**WORK INSTRUCTION**: Reproduce exactly, and only, the lines below from the one containing "452x362 pixels. At" through the one containing "has height=372, width=788.".

**DATASET RECORDS**:

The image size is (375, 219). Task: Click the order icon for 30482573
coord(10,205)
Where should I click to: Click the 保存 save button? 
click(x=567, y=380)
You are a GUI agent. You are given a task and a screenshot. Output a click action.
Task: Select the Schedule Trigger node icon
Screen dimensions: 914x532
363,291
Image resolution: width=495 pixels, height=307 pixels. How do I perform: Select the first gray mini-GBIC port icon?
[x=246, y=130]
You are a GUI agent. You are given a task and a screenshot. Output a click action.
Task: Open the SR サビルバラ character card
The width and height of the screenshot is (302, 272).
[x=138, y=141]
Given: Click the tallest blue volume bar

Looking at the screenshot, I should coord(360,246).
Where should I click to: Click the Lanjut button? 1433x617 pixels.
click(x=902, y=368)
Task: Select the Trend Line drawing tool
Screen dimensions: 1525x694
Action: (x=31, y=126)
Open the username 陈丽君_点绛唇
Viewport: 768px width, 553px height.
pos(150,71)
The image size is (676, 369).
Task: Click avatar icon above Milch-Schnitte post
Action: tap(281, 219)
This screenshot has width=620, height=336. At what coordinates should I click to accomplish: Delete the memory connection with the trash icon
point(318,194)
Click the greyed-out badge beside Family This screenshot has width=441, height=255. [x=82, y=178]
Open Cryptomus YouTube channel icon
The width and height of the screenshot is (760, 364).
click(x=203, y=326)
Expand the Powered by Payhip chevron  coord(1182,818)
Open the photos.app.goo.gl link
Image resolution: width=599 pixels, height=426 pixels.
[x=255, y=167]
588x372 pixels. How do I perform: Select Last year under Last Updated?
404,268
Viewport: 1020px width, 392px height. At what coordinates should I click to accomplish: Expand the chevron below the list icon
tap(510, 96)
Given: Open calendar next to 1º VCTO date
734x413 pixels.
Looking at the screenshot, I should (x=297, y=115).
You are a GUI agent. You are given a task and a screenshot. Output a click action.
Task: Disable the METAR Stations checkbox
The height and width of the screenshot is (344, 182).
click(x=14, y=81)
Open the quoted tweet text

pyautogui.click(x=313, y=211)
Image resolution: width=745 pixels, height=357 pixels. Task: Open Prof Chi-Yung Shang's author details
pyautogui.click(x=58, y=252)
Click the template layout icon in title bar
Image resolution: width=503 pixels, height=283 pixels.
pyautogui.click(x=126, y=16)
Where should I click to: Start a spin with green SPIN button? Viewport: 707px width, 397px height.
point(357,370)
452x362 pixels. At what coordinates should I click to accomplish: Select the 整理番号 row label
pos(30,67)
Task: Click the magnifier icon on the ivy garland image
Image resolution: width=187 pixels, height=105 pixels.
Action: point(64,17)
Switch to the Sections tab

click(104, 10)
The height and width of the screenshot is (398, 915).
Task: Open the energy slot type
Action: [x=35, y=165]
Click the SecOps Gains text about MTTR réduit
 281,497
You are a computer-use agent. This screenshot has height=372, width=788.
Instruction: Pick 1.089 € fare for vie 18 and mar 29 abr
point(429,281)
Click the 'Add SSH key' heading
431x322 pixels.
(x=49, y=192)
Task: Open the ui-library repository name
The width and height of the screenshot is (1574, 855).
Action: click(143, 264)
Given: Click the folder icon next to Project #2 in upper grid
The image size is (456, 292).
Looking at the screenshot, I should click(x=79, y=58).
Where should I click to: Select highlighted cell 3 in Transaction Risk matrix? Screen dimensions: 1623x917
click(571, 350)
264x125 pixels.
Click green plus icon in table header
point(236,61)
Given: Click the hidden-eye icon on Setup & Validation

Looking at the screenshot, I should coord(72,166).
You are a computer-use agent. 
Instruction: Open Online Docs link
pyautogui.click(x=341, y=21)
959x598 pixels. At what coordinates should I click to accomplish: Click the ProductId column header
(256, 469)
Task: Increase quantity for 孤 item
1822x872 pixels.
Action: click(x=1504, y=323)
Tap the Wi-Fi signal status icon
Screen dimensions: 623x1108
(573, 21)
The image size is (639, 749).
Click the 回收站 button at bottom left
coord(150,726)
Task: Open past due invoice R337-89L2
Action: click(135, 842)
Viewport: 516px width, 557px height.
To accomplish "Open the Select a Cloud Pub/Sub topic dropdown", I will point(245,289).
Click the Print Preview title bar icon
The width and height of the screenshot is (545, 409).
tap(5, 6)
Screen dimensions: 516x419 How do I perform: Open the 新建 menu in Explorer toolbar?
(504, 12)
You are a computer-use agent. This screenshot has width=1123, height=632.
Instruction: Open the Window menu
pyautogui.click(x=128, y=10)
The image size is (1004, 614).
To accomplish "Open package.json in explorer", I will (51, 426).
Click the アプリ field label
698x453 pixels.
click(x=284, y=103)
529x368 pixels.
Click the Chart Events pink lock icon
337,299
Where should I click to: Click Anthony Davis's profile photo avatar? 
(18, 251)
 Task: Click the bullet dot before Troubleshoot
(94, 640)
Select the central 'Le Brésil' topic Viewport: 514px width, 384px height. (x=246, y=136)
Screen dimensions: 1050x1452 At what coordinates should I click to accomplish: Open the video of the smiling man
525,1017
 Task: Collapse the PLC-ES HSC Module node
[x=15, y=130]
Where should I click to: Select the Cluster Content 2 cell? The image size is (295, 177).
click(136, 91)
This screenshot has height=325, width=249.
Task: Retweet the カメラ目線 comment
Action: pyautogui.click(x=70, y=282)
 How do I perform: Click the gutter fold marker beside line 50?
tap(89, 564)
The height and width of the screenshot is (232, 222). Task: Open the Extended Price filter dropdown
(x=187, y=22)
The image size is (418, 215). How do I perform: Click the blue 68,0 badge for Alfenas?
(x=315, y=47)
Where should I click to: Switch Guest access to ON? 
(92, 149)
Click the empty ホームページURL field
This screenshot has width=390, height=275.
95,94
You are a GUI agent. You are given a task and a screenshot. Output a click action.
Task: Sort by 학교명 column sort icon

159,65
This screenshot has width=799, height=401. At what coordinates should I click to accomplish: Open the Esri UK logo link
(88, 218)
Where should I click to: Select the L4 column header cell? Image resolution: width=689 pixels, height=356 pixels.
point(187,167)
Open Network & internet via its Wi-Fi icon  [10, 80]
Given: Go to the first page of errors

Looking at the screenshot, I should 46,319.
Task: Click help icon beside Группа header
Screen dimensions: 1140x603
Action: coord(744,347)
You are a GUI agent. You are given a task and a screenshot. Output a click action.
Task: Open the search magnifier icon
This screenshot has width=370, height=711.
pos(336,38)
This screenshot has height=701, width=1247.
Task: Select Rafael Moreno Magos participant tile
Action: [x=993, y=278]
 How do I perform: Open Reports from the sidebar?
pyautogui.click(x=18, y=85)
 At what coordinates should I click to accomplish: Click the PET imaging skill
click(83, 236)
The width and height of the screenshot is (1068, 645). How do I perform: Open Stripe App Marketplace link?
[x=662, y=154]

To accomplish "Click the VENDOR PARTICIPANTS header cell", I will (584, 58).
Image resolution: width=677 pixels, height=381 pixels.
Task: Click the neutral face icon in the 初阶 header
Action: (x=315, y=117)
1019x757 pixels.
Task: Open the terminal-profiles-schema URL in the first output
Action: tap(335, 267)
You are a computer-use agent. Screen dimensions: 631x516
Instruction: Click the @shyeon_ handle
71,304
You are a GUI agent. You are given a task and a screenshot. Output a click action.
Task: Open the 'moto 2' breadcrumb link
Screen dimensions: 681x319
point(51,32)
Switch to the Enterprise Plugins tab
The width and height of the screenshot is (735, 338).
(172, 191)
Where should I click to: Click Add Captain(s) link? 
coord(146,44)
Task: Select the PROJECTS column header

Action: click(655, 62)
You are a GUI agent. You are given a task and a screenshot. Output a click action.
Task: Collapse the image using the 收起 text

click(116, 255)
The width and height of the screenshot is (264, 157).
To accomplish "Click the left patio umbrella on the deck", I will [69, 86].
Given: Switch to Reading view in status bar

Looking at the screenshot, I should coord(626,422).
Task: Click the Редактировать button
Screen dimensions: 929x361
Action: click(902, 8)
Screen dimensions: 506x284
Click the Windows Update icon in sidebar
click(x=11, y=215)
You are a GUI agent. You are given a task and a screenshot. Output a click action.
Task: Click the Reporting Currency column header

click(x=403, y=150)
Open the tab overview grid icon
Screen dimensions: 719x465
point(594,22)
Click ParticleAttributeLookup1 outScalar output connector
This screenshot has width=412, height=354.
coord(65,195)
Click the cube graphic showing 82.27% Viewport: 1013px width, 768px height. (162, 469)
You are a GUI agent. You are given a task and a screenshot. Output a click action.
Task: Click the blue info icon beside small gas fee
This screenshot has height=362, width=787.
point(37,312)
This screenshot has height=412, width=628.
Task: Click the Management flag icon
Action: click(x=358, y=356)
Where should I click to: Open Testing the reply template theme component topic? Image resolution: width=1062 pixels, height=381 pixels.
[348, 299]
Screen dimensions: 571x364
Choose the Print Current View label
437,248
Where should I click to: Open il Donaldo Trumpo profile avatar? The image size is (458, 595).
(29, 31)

**RESPONSE BELOW**:
452x362 pixels. At what coordinates should I click to accomplish: Select the 整理番号 row label
pos(30,67)
Task: Click the magnifier icon on the ivy garland image
Image resolution: width=187 pixels, height=105 pixels.
Action: point(64,17)
Switch to the Sections tab

click(104, 10)
The height and width of the screenshot is (398, 915).
Task: Open the energy slot type
Action: [x=35, y=165]
Click the SecOps Gains text about MTTR réduit
 281,497
You are a computer-use agent. This screenshot has height=372, width=788.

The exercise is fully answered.